Assignment: Retype the full set of records. Keep every character identical.

[Saved data entries]
Segment Open

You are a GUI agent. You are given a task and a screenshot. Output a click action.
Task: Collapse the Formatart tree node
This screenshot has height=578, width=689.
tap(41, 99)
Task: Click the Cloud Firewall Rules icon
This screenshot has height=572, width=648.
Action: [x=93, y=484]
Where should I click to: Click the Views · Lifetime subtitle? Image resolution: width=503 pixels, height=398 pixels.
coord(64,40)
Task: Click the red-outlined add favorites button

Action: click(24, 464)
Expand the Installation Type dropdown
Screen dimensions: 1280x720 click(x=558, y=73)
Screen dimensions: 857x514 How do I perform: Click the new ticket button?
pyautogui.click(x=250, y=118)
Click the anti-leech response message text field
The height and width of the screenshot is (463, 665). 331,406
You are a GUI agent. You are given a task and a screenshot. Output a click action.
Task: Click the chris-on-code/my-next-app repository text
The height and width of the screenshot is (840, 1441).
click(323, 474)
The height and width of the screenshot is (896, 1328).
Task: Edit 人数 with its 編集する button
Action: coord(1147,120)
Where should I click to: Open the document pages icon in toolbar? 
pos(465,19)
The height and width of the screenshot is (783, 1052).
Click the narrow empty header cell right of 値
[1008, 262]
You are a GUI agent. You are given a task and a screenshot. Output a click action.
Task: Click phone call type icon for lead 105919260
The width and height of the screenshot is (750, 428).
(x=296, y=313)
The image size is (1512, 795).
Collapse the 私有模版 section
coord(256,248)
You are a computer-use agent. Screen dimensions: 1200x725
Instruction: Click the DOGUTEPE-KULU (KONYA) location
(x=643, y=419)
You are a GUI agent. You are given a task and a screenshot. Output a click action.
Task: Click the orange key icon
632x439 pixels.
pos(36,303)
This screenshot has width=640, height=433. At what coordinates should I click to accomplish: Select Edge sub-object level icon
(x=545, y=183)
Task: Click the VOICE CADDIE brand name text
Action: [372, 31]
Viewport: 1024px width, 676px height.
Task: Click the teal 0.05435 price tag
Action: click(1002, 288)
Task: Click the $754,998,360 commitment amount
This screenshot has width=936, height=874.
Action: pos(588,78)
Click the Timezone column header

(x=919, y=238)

Segment Closed

Answer to the exercise:
You are a GUI agent. You are given a task and a screenshot. Output a click action.
Task: Collapse the Formatart tree node
This screenshot has height=578, width=689.
tap(41, 99)
Task: Click the Cloud Firewall Rules icon
This screenshot has height=572, width=648.
Action: [x=93, y=484]
Where should I click to: Click the Views · Lifetime subtitle? Image resolution: width=503 pixels, height=398 pixels.
coord(64,40)
Task: Click the red-outlined add favorites button

Action: click(24, 464)
Expand the Installation Type dropdown
Screen dimensions: 1280x720 click(x=558, y=73)
Screen dimensions: 857x514 How do I perform: Click the new ticket button?
pyautogui.click(x=250, y=118)
Click the anti-leech response message text field
The height and width of the screenshot is (463, 665). 331,406
You are a GUI agent. You are given a task and a screenshot. Output a click action.
Task: Click the chris-on-code/my-next-app repository text
The height and width of the screenshot is (840, 1441).
click(323, 474)
The height and width of the screenshot is (896, 1328).
Task: Edit 人数 with its 編集する button
Action: coord(1147,120)
Where should I click to: Open the document pages icon in toolbar? 
pos(465,19)
The height and width of the screenshot is (783, 1052).
Click the narrow empty header cell right of 値
[1008, 262]
You are a GUI agent. You are given a task and a screenshot. Output a click action.
Task: Click phone call type icon for lead 105919260
The width and height of the screenshot is (750, 428).
(x=296, y=313)
The image size is (1512, 795).
Collapse the 私有模版 section
coord(256,248)
You are a computer-use agent. Screen dimensions: 1200x725
Instruction: Click the DOGUTEPE-KULU (KONYA) location
(x=643, y=419)
You are a GUI agent. You are given a task and a screenshot. Output a click action.
Task: Click the orange key icon
632x439 pixels.
pos(36,303)
This screenshot has width=640, height=433. At what coordinates should I click to accomplish: Select Edge sub-object level icon
(x=545, y=183)
Task: Click the VOICE CADDIE brand name text
Action: [372, 31]
Viewport: 1024px width, 676px height.
Task: Click the teal 0.05435 price tag
Action: click(1002, 288)
Task: Click the $754,998,360 commitment amount
This screenshot has width=936, height=874.
Action: pos(588,78)
Click the Timezone column header

(x=919, y=238)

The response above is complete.